This project uses [Poetry](https://python-poetry.org/) to manage its dependencies. You can install the dependencies with the `poetry` command:

`poetry install`

If you don't want to use Poetry, a `requirements.txt` is also provided. You can install this using `pip`:

`pip install -r requirements.txt`

### Imports

In [None]:
import requests
import json
import time
import os
import pandas as pd
import matplotlib.pyplot as plt
import seaborn as sns
import numpy as np
import scipy
from typing import Dict

### Environment Variables

We will load all our environment variables from a `.env` file, if one is provided.

This project uses the [BALLDONTLIE](https://app.balldontlie.io/) API, which has a free key available [if you sign up for an account](https://app.balldontlie.io/signup).
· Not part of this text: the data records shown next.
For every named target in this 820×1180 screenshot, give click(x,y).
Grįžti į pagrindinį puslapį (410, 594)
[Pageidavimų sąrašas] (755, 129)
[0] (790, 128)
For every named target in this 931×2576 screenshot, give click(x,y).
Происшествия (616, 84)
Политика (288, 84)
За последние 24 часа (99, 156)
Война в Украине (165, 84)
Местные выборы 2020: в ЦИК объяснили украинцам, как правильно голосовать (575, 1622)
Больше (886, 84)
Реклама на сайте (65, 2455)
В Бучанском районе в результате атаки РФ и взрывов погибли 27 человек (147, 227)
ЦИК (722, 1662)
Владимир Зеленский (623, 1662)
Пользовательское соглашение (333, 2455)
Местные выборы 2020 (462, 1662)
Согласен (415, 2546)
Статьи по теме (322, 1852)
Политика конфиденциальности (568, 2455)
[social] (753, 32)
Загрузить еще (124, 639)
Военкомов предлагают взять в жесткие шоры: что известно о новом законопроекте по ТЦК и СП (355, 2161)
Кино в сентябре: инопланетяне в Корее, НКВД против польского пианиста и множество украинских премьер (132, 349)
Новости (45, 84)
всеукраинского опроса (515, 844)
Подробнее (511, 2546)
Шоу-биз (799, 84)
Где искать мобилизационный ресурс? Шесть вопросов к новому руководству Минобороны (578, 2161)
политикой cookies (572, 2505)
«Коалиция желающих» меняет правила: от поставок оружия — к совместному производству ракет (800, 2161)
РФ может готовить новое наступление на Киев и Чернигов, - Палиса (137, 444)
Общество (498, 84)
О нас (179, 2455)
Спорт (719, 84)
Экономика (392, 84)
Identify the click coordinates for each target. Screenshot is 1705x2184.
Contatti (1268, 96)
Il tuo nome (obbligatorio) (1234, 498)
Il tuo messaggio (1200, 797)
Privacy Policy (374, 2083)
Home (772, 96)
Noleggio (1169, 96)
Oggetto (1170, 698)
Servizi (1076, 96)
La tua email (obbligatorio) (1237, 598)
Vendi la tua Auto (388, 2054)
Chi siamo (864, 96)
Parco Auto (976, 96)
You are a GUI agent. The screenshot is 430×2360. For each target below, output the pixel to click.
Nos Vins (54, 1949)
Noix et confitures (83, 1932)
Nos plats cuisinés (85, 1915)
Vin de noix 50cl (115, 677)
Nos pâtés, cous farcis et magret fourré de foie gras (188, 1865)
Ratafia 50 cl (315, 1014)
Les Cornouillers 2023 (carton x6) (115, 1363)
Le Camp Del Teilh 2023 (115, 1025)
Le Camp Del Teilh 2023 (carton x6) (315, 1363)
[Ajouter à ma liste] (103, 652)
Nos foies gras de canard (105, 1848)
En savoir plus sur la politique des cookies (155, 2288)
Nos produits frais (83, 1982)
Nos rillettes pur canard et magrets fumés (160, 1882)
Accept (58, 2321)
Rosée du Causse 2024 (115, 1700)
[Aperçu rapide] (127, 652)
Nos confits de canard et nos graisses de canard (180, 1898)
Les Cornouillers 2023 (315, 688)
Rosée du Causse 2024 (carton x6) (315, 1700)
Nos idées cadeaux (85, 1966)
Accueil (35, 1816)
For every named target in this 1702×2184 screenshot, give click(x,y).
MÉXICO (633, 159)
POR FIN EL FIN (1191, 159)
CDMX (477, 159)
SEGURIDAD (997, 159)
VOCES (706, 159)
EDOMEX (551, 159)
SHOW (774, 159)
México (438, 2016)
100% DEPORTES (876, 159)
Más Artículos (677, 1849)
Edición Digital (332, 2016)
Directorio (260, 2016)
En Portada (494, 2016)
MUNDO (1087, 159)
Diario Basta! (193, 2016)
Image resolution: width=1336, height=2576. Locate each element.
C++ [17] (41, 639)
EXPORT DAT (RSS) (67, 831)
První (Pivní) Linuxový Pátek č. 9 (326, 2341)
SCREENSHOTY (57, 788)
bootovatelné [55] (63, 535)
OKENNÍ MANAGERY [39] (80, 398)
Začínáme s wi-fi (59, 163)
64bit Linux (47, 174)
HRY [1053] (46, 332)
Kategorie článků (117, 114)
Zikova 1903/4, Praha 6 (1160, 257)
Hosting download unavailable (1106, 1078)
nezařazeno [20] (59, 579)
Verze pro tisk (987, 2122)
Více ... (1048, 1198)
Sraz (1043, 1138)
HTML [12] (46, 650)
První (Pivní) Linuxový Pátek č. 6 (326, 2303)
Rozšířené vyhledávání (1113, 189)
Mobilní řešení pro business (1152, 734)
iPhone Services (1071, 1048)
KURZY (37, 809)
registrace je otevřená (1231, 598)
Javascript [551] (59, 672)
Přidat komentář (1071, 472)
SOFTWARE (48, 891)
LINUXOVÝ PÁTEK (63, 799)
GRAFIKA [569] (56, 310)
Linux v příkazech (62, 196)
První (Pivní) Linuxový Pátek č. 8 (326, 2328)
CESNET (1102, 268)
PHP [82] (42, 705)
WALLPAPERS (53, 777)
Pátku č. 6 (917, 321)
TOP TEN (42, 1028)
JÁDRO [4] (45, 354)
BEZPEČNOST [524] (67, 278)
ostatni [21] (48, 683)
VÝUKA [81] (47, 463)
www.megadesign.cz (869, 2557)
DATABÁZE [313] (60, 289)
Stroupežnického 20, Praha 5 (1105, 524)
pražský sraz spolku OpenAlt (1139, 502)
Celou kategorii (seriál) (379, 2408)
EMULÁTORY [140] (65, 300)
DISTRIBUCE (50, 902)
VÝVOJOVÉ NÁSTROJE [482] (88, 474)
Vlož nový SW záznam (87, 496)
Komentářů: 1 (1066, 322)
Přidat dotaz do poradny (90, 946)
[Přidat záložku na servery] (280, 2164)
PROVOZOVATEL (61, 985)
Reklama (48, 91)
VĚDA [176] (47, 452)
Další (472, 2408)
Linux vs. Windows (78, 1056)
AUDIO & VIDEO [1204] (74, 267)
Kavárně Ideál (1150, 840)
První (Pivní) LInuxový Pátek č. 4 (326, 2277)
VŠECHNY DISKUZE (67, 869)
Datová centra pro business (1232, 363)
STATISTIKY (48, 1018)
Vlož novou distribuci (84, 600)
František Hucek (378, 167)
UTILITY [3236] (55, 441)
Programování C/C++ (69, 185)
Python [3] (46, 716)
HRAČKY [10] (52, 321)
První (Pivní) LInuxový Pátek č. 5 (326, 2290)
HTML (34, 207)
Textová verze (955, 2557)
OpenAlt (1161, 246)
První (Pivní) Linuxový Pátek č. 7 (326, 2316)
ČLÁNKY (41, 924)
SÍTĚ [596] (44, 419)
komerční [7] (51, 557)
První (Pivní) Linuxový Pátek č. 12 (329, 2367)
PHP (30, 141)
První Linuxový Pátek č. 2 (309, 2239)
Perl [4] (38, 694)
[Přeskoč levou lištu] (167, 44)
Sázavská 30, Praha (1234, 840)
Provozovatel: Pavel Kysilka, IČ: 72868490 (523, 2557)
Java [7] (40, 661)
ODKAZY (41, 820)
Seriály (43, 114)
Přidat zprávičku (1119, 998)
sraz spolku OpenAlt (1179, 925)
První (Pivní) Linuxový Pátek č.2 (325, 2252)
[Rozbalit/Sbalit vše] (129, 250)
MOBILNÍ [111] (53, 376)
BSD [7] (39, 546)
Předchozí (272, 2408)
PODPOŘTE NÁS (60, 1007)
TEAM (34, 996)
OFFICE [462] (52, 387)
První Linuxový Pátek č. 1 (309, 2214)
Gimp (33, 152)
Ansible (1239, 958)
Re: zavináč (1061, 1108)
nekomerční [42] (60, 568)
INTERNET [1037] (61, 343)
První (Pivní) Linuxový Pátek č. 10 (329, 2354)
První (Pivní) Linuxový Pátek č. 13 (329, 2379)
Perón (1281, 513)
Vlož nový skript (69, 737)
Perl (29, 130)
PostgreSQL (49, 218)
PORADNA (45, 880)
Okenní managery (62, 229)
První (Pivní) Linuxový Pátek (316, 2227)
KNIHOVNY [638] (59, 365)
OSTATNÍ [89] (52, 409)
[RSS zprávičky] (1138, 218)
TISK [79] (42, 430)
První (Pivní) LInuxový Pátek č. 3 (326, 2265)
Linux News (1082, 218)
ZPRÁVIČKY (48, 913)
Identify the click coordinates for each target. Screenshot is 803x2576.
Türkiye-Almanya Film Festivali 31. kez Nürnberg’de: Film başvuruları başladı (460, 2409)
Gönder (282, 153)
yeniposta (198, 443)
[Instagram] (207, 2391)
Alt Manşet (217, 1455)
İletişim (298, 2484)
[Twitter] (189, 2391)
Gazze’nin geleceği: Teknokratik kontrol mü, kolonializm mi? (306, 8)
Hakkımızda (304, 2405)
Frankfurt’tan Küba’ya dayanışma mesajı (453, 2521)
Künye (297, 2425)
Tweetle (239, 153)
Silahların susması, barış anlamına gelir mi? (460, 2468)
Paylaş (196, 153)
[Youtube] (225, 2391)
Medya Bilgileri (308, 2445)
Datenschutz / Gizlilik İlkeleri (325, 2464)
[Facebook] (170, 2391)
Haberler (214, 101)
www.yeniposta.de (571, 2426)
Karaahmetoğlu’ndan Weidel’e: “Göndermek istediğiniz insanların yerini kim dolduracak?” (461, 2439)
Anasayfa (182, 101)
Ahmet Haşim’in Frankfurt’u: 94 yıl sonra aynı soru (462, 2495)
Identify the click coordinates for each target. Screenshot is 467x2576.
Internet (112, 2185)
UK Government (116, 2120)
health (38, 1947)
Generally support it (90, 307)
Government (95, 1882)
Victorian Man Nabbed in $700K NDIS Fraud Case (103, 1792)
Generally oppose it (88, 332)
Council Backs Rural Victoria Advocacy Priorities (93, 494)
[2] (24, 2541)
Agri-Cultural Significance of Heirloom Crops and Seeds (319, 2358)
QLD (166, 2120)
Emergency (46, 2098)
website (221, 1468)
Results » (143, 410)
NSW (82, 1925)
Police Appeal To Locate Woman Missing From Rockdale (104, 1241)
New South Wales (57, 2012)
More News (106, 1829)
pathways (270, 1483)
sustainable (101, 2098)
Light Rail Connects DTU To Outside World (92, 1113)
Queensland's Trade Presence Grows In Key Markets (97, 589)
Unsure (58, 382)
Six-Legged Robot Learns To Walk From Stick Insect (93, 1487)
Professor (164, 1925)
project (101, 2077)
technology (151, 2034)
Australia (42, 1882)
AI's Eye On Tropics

If database information is provided, all dataframes used for analysis are uploaded to it. We use [Postgres](https://www.postgresql.org/about/) with the [Psycopg](https://www.psycopg.org/psycopg3/) driver by default but any kind of database is supported.

In [None]:
from dotenv import load_dotenv
load_dotenv()
BALLDONTLIE_API_KEY = os.getenv("BALLDONTLIE_API_KEY")
DB_TYPE = os.getenv("DB_TYPE", "postgresql+psycopg")
DB_USER = os.getenv("DB_USER", "postgres")
DB_PASSWORD = os.getenv("DB_PASSWORD")
DB_HOST = os.getenv("DB_HOST", "localhost")
DB_PORT = os.getenv("DB_PORT", "5432")
DB_NAME = os.getenv("DB_NAME", "postgres")

### Presentation

By default, Pandas dataframes are truncated when they are printed. We want to be able to view all of the data at once, so we embed the dataframe in a scrollable element.

In [None]:
from IPython.display import display, HTML
from IPython.core.interactiveshell import InteractiveShell

def custom_scrollable_display(df: pd.DataFrame, max_height=400):
    """
    Custom display function to render DataFrames as scrollable elements.
    
    Parameters:
    - df: The DataFrame to display.
    - max_height: The maximum height of the scrollable area in pixels.
    """
    style = f"""
    <style>
    .scrollable-dataframe {{
        display: inline-block;
        white-space: nowrap;
        overflow-x: scroll;
        max-height: {max_height}px;
        overflow-y: scroll;
    }}
    </style>
    """
    display(HTML(style + f'<div class="scrollable-dataframe">{df.to_html()}</div>'))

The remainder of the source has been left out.